--- Records supplied ---
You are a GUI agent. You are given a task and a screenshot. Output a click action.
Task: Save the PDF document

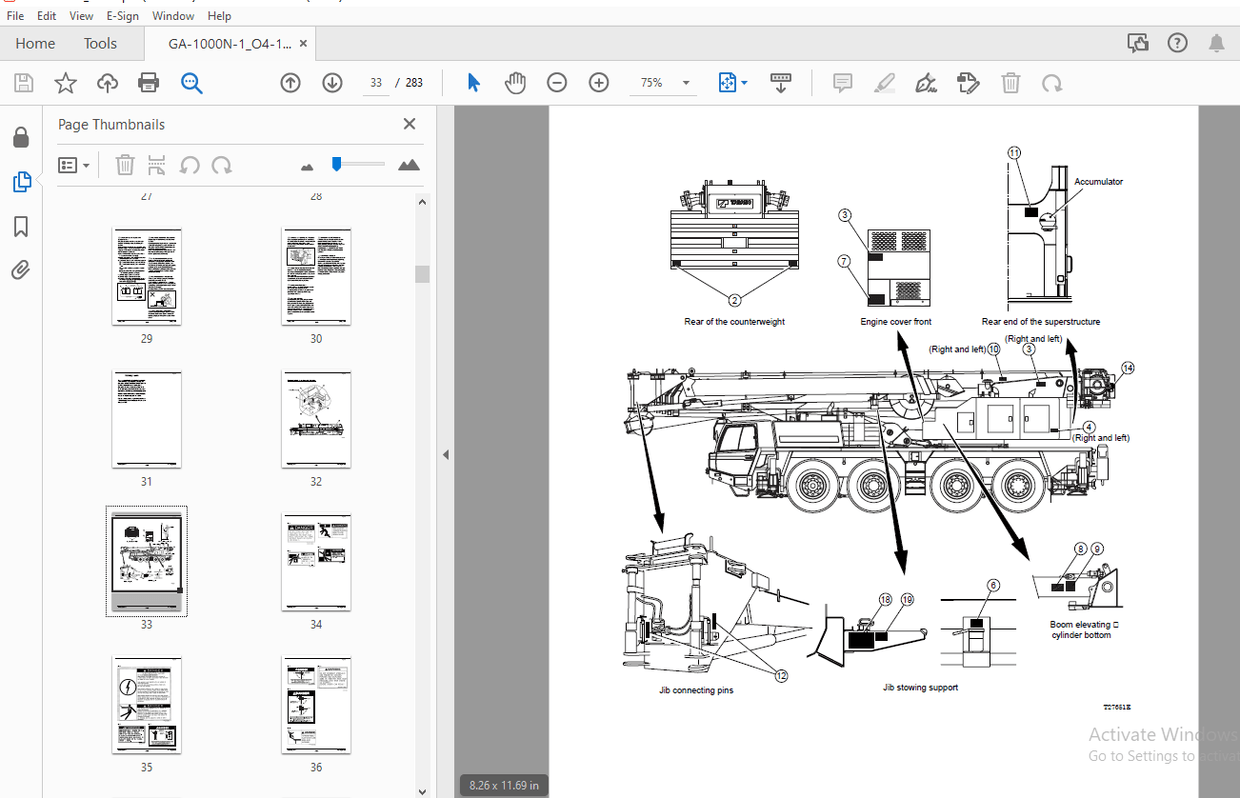tap(22, 83)
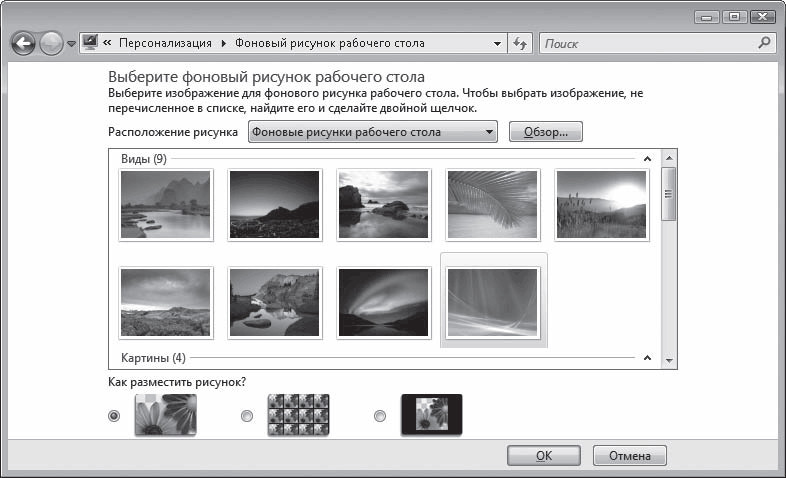
Task: Go to Персонализация in the breadcrumb
Action: (x=165, y=44)
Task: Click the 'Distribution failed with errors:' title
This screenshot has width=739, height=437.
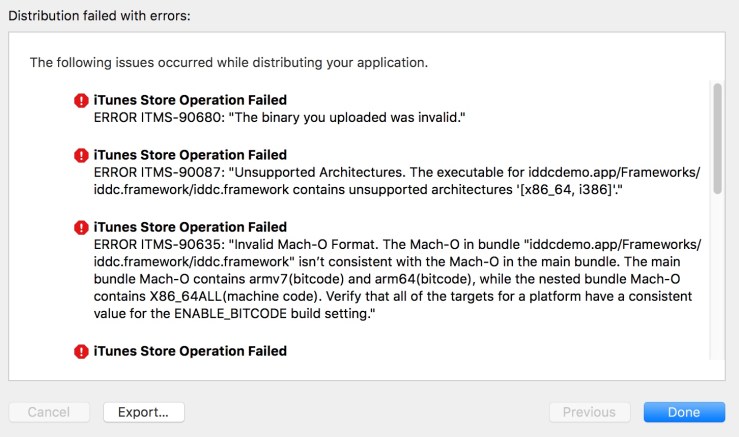Action: coord(99,16)
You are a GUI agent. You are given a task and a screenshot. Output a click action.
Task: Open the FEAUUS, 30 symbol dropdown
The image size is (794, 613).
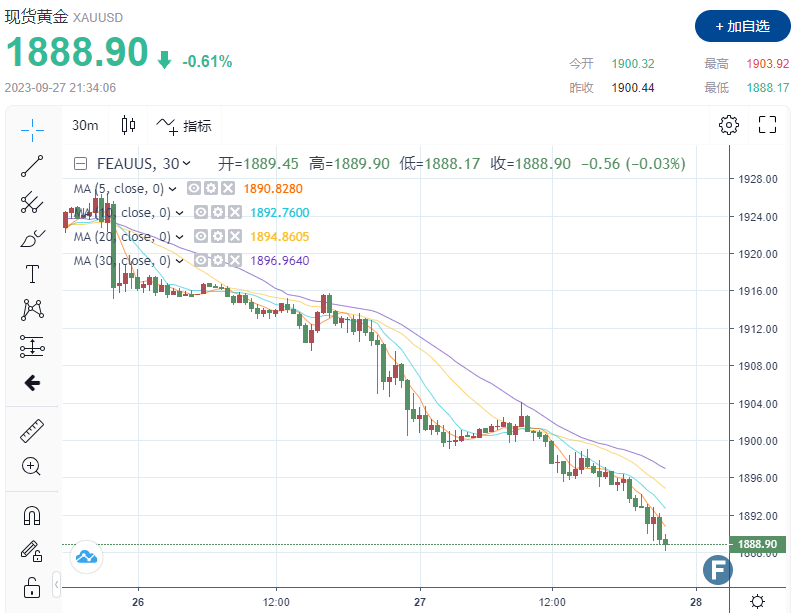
---
# [Task description]
Set down the records exactly, without the pictures.

# [Response for this exercise]
You are a GUI agent. You are given a task and a screenshot. Output a click action.
Task: Save the PDF document

tap(22, 83)
Task: Go to Персонализация in the breadcrumb
Action: (x=165, y=44)
Task: Click the 'Distribution failed with errors:' title
This screenshot has width=739, height=437.
Action: coord(99,16)
You are a GUI agent. You are given a task and a screenshot. Output a click action.
Task: Open the FEAUUS, 30 symbol dropdown
The image size is (794, 613).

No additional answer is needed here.